As I stared at my Organic Chemistry paper, the failure was such a calamity. This D came so abruptly, so harshly, that after class I went to see Dr. Lambert wondering if he was going to kick me out the laboratory door and hand me an M-16 as I left.
He seemed so large, with great imposing bushy eyebrows, but there was kindness in his face. “Can you count to eight?” he asked me when we met in his second-floor office. (I smelled chlorine from the adjacent lab.)
“Yes, of course,” I replied, wondering what that had to do with unsymmetrically substituted alkenes. That was the problem. I’d missed the main point of organic chemistry.
“You just don’t understand what’s going on here with these electrons,” Dr. Lambert said with a smile. There are eight electrons in the outer shell of a carbon atom, he explained; if you add a molecule to the carbon atom, the other electrons don’t fit in the outer shell and have to “go somewhere.” In about 20 minutes he explained where the electrons went.
Dr. Lambert sensed how upset I was and reassured me, “You’re not going to Vietnam—you’re going to medical school.” He saw my promise and how motivated I was to heal and help people. He and his wife, Bunni, had no children of their own; his Oxy students were their children. Every year, off we went—a new crop of turtles wriggling out of the academic sands.

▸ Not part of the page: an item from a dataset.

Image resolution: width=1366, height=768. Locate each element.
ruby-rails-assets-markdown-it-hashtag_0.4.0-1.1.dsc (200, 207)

I felt his hand on my shoulder. “Mr. Oppenheim, I believe in you,” Dr. Lambert said as I left that day. After learning this fundamental cohesive principle, I took three quarters of Organic Chemistry, getting A’s in all three. With Dr. Lambert’s encouragement and example, I went to medical school and law school—even trumpet school.
Frank Lambert (who passed away at age 100 in 2018) was a great and inspiring teacher and remains a vital force for me, 57 years after that fateful D. Every day I remember his greatest lesson: I could do anything if I worked hard enough. In life, as in Markovnikov’s Rule, pluses and minuses add up.
After a career practicing “blood ’n’ guts” medicine and then going to law school, Elliott Oppenheim ’69 lives on a ranch in Huntley, Mont., where he grows hay, writes novels, and plays trumpet and piano.